Brock Guy N, Shaffer John R, Blakesley Richard E, Lotz Meredith J, Tseng George C
Department of Bioinformatics and Biostatistics, School of Public Health and Information Sciences, Universtiy of Louisville, Louisville, KY 40292, USA.
BMC Bioinformatics. 2008 Jan 10;9:12. doi: 10.1186/1471-2105-9-12.
Gene expression data frequently contain missing values, however, most down-stream analyses for microarray experiments require complete data. In the literature many methods have been proposed to estimate missing values via information of the correlation patterns within the gene expression matrix. Each method has its own advantages, but the specific conditions for which each method is preferred remains largely unclear. In this report we describe an extensive evaluation of eight current imputation methods on multiple types of microarray experiments, including time series, multiple exposures, and multiple exposures x time series data. We then introduce two complementary selection schemes for determining the most appropriate imputation method for any given data set.
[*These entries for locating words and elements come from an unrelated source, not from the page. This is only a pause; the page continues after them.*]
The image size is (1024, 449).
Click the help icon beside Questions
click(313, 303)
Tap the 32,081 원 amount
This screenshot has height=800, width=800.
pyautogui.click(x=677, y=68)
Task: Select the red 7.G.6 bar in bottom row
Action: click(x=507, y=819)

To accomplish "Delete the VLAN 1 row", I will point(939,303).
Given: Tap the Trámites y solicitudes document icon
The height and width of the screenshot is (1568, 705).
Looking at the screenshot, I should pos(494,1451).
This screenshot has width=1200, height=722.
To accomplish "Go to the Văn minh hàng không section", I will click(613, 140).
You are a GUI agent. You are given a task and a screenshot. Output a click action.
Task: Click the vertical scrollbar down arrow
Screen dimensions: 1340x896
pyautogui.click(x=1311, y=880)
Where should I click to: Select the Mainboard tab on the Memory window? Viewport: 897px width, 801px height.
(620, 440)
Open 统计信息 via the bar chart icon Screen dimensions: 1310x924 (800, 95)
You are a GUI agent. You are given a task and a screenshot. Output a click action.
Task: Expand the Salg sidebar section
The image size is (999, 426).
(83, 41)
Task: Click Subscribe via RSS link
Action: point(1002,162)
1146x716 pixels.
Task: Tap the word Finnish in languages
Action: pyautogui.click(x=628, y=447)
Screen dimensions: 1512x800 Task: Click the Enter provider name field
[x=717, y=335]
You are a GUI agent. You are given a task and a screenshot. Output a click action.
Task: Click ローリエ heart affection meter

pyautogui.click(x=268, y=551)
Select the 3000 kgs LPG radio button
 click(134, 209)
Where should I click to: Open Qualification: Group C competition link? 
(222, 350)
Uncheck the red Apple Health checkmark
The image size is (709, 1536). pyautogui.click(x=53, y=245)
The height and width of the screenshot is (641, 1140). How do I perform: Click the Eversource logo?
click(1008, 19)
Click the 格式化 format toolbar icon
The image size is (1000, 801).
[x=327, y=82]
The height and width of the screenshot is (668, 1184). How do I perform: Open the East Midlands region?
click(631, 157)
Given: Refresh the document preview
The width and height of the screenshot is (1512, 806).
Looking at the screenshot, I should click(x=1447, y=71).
We found that the optimal imputation algorithms (LSA, LLS, and BPCA) are all highly competitive with each other, and that no method is uniformly superior in all the data sets we examined. The success of each method can also depend on the underlying "complexity" of the expression data, where we take complexity to indicate the difficulty in mapping the gene expression matrix to a lower-dimensional subspace. We developed an entropy measure to quantify the complexity of expression matrixes and found that, by incorporating this information, the entropy-based selection (EBS) scheme is useful for selecting an appropriate imputation algorithm. We further propose a simulation-based self-training selection (STS) scheme. This technique has been used previously for microarray data imputation, but for different purposes. The scheme selects the optimal or near-optimal method with high accuracy but at an increased computational cost.
Our findings provide insight into the problem of which imputation method is optimal for a given data set. Three top-performing methods (LSA, LLS and BPCA) are competitive with each other. Global-based imputation methods (PLS, SVD, BPCA) performed better on mcroarray data with lower complexity, while neighbour-based methods (KNN, OLS, LSA, LLS) performed better in data with higher complexity. We also found that the EBS and STS schemes serve as complementary and effective tools for selecting the optimal imputation algorithm.
基因表达数据常常包含缺失值,然而,大多数针对微阵列实验的下游分析都需要完整的数据。在文献中,已经提出了许多方法来通过基因表达矩阵内的相关模式信息估计缺失值。每种方法都有其自身的优点,但每种方法更适用的具体条件在很大程度上仍不明确。在本报告中,我们描述了对当前八种插补方法在多种类型微阵列实验上的广泛评估,这些实验包括时间序列、多次暴露以及多次暴露×时间序列数据。然后我们引入了两种互补的选择方案,用于为任何给定数据集确定最合适的插补方法。
我们发现最优插补算法(LSA、LLS和BPCA)彼此之间都具有很强的竞争力,并且在我们研究的所有数据集中没有一种方法在各方面都表现最优。每种方法的成功还可能取决于表达数据潜在的“复杂性”,我们将复杂性定义为将基因表达矩阵映射到低维子空间的难度。我们开发了一种熵度量来量化表达矩阵的复杂性,并发现通过纳入此信息,基于熵的选择(EBS)方案有助于选择合适的插补算法。我们进一步提出了一种基于模拟的自训练选择(STS)方案。该技术先前已用于微阵列数据插补,但目的不同。该方案能高精度地选择最优或接近最优的方法,但计算成本会增加。
我们的研究结果为针对给定数据集哪种插补方法最优这一问题提供了见解。三种表现最佳的方法(LSA、LLS和BPCA)相互竞争。基于全局的插补方法(PLS、SVD、BPCA)在复杂性较低的微阵列数据上表现更好,而基于邻域的方法(KNN、OLS、LSA、LLS)在复杂性较高的数据上表现更好。我们还发现EBS和STS方案是选择最优插补算法的互补且有效的工具。